Над столами висел густой пивной дух и гул множества голосов. Гербольд пожалел, что выбрал шумный биргартен, но деваться было уже некуда, и, ожидая своего пива и ужина, он стал оглядывать людей, сидящих за его столом. Странное ощущение охватило его: показалось, что он видит одно и то же лицо, повторяющееся многократно, как деталь на конвейере. Впрочем, это, конечно, было связано с тем, что все мужчины похожи, когда сидят вечером в пивной.
– Могу я спросить? – услышал Гербольд.
Он провел взглядом по лицам и сразу понял, кто к нему обратился. У мужчины, сидящего прямо напротив него, читался в глазах интерес, живой и острый, это было особенно заметно в сравнении с однообразным довольством, которое, казалось, влито было во все глаза вокруг.
– Да, пожалуйста, – кивнул Гербольд.
– Я вижу, что вы иностранец, но кто, понять не могу.
– Русский, – ответил Гербольд. И уточнил: – Из СССР.

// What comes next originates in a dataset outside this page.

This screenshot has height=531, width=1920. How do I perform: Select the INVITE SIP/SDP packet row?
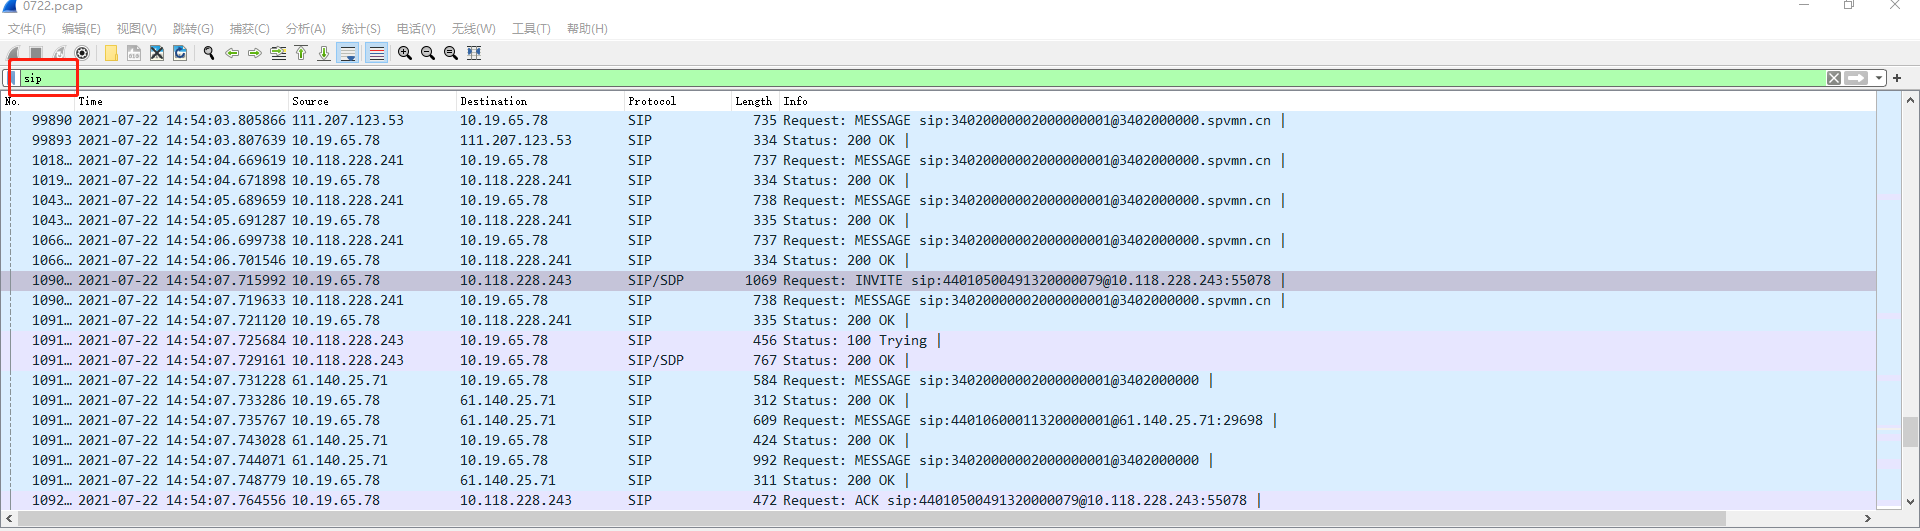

– О! – Интерес в глазах его визави стал еще живее. – Никогда не видел русских из СССР. И, признаться, думал, никогда уже не увижу.
– Почему?
– Они больше не приезжают в Германию. Или приезжают, но не частным образом. А я частное лицо, – объяснил он. И добавил после короткой заминки: – Теперь.
Появился кельнер с пивом, сразу вслед за ним другой – он поставил перед Гербольдом глиняный горшок. Стоило поднять крышку, как из горшка пахнуло горячей капустой, фасолью, картошкой и копченостями. Видны были также куски моркови, репы и еще каких-то овощей, все это образовывало густую похлебку, почти жаркое.
– Однако! – сказал Гербольд. – Если бы я знал, что это, не заказывал бы.
– Почему? – спросил его собеседник.
– Серьезное блюдо. Одному с таким и не справиться. В самом деле народное.
– Даже слишком, – усмехнулся тот. – Скоро айнтопфом будут кормить всех в обязательном порядке. Ради единства немецкого духа.
– Это плохо? – зачерпывая ложкой похлебку, поинтересовался Гербольд.
– Унификация – всегда плохо и всегда ведет ко лжи. Впрочем, меня ко всенародному айнтопфу не только не станут приобщать, но и не допустят, я думаю.
Подняв глаза от похлебки, Гербольд встретил его взгляд и спросил:
– Почему?
Он не стал бы задавать бестактный вопрос постороннему человеку, но было во встречном взгляде нечто, позволяющее и даже требующее спрашивать. Печаль, усталость… Пронзительность. Такой взгляд бывает у человека, которому не просто не с кем поговорить, но не с кем поговорить без страха.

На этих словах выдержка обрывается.